Task prompt: From the material below, set down exactly the lines that run from the one containing "Lue lisää (227, 2516)" to the one containing "Мои адреса (495, 2411)", minus the pictures.

■ ■ ■ ■ ■

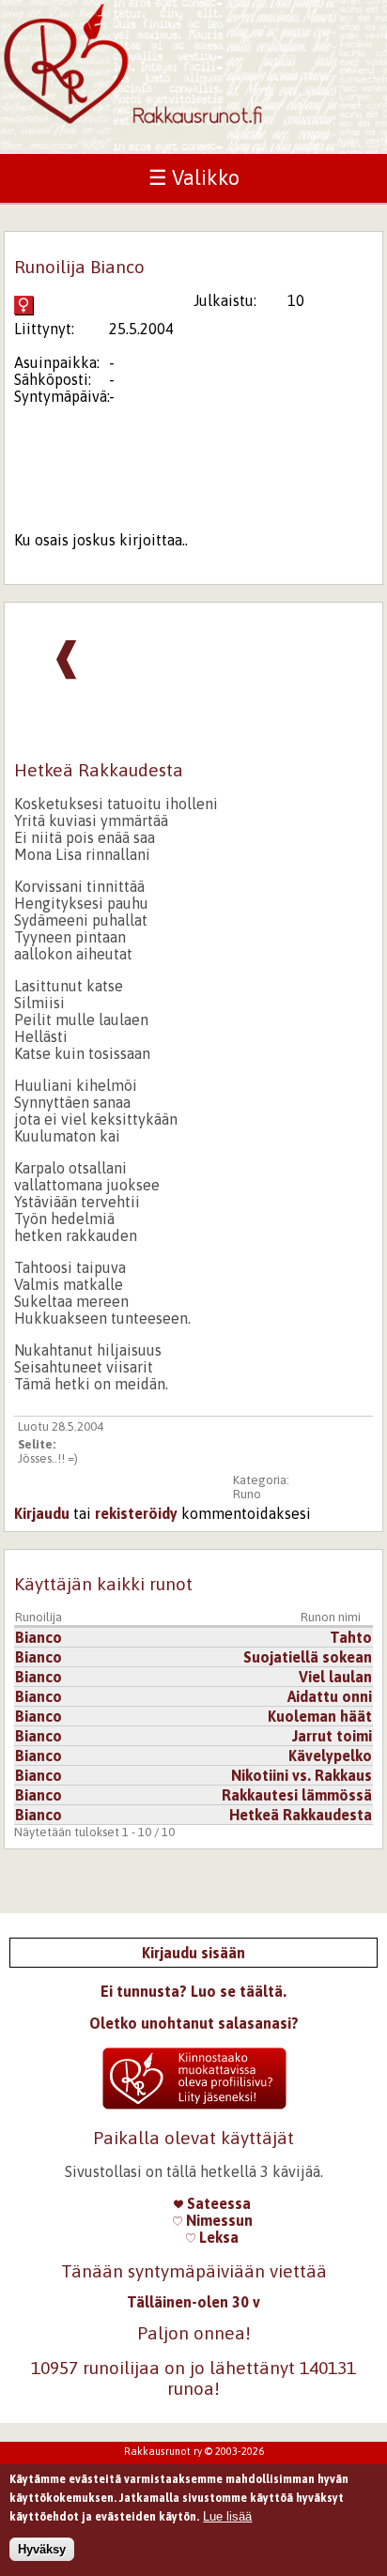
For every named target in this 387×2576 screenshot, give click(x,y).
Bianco (38, 1637)
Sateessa (217, 2203)
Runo (247, 1494)
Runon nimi (331, 1617)
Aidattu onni (329, 1696)
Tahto (351, 1637)
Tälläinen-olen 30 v (193, 2301)
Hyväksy (42, 2549)
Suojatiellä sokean (307, 1656)
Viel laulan (335, 1676)
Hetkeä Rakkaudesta (300, 1814)
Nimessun (217, 2220)
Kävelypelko (330, 1755)
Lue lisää (227, 2516)
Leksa (217, 2237)
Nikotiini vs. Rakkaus (301, 1775)
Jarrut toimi (332, 1735)
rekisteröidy (136, 1513)
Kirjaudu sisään (193, 1952)
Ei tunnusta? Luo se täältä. (193, 1991)
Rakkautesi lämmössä (297, 1794)
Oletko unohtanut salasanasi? (194, 2023)
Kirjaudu (42, 1513)
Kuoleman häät (320, 1716)
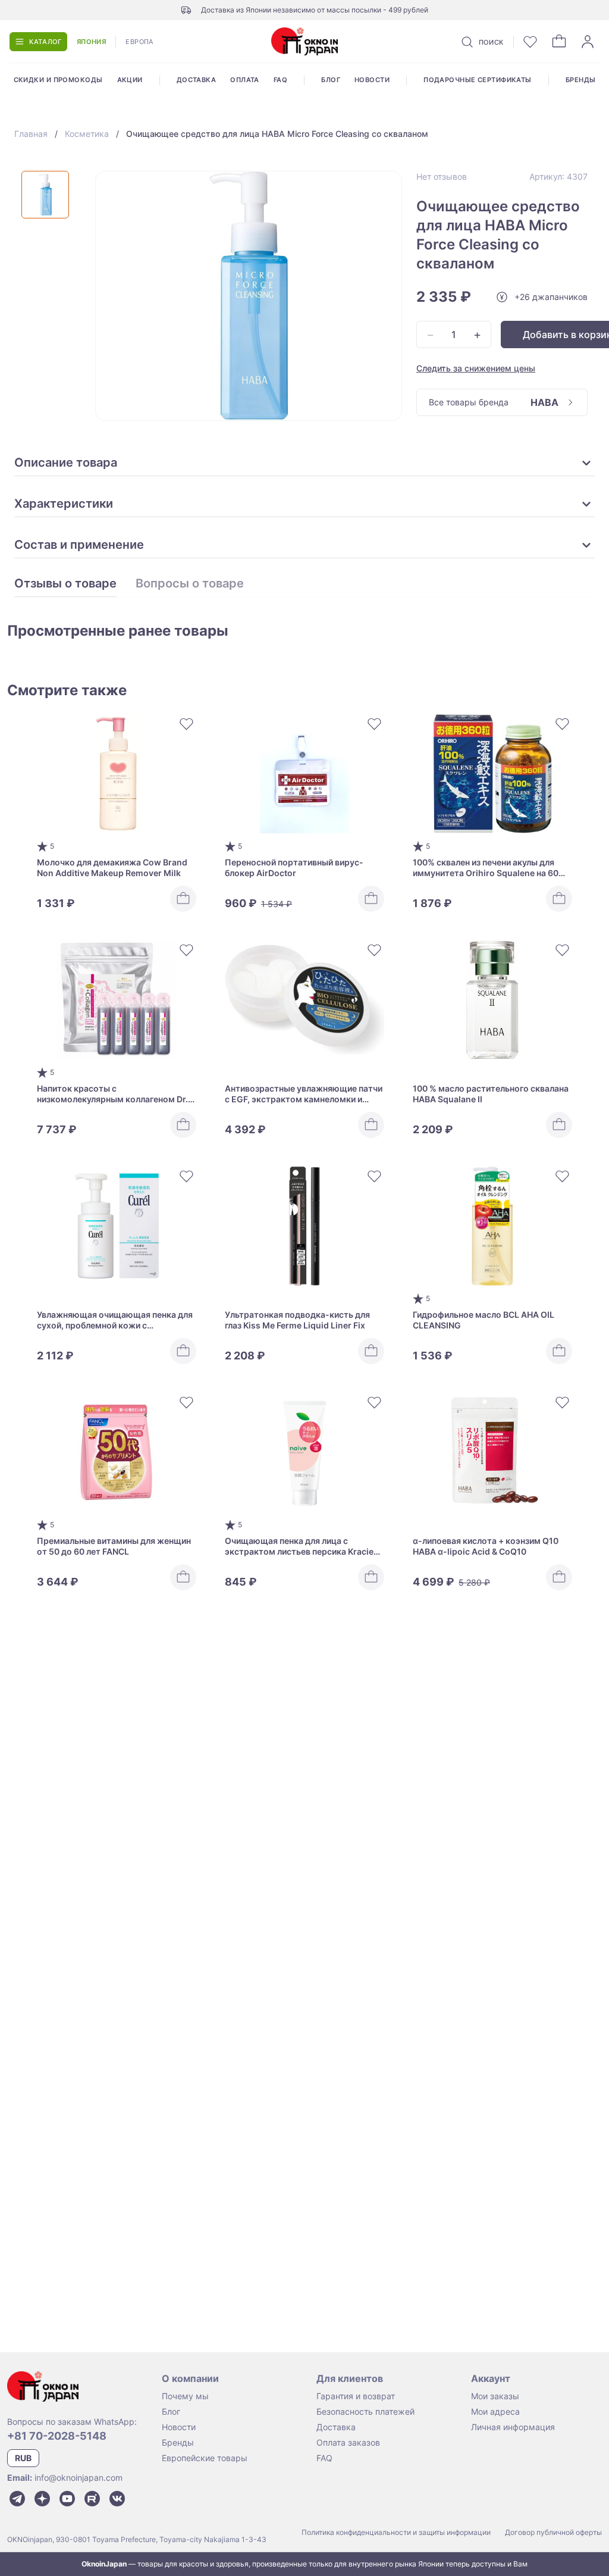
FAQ (280, 80)
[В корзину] (183, 899)
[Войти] (587, 42)
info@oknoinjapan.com (78, 2477)
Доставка (196, 80)
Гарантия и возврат (355, 2396)
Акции (130, 80)
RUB (23, 2458)
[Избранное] (530, 42)
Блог (330, 80)
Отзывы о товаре (65, 583)
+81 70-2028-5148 (56, 2436)
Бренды (581, 80)
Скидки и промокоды (58, 80)
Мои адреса (495, 2411)
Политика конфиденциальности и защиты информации (396, 2532)
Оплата (244, 80)
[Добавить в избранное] (186, 723)
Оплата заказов (348, 2442)
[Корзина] (559, 42)
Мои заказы (495, 2396)
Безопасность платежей (365, 2411)
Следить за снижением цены (475, 368)
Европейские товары (204, 2458)
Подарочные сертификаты (477, 80)
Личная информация (513, 2427)
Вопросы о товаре (190, 583)
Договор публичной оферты (553, 2532)
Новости (372, 80)
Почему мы (185, 2396)
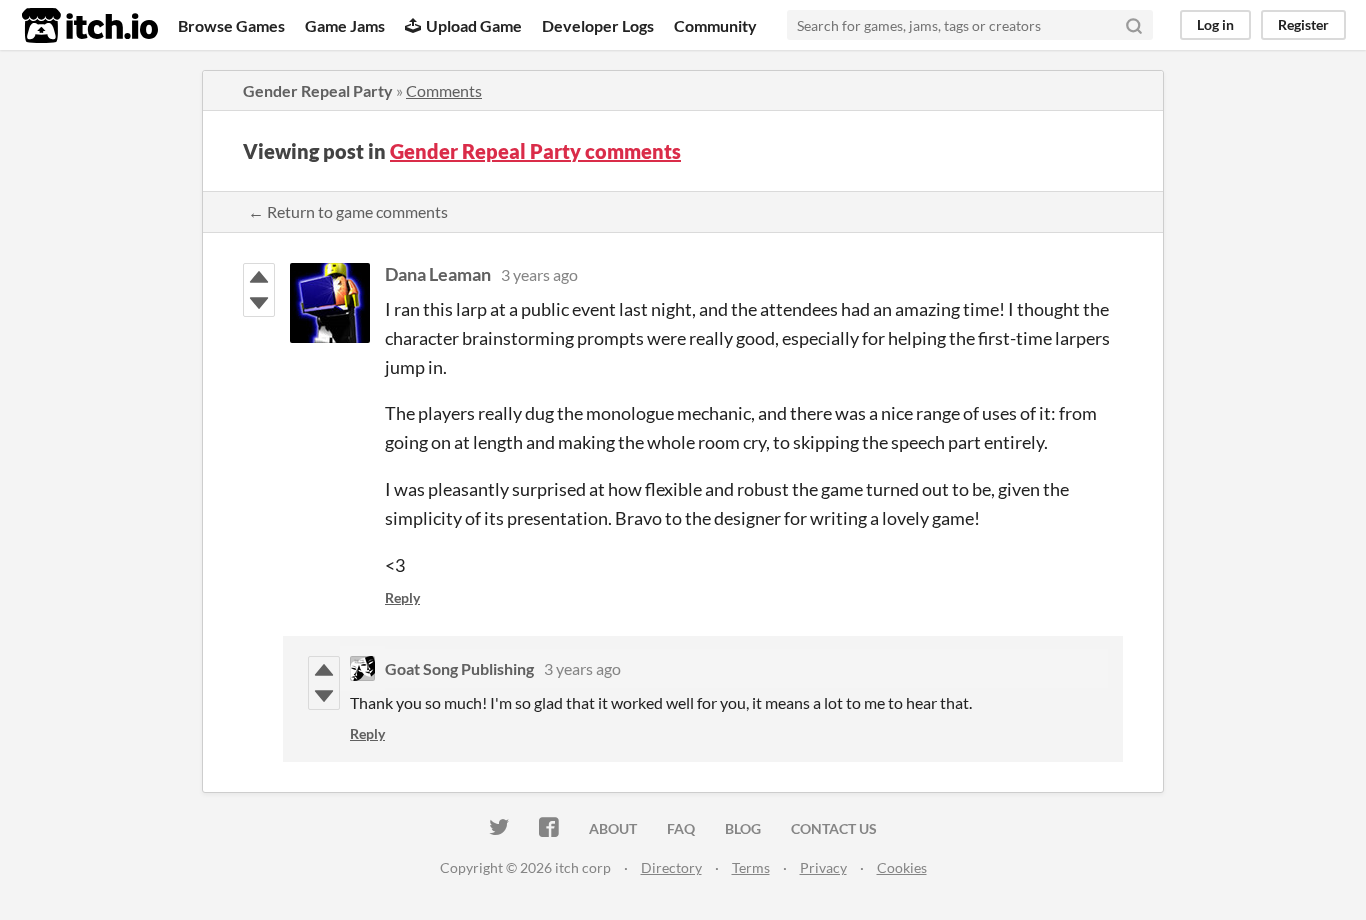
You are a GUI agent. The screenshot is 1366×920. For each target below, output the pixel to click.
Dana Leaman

■ ■ ■ ■ ■

Response below:
Lue lisää (227, 2516)
Leksa (217, 2237)
Nikotiini vs. Rakkaus (301, 1775)
Jarrut toimi (332, 1735)
rekisteröidy (136, 1513)
Kirjaudu sisään (193, 1952)
Ei tunnusta? Luo se täältä. (193, 1991)
Rakkautesi lämmössä (297, 1794)
Oletko unohtanut salasanasi? (194, 2023)
Kirjaudu (42, 1513)
Kuoleman häät (320, 1716)
FAQ (280, 80)
[В корзину] (183, 899)
[Войти] (587, 42)
info@oknoinjapan.com (78, 2477)
Доставка (196, 80)
Гарантия и возврат (355, 2396)
Акции (130, 80)
RUB (23, 2458)
[Избранное] (530, 42)
Блог (330, 80)
Отзывы о товаре (65, 583)
+81 70-2028-5148 (56, 2436)
Бренды (581, 80)
Скидки и промокоды (58, 80)
Мои адреса (495, 2411)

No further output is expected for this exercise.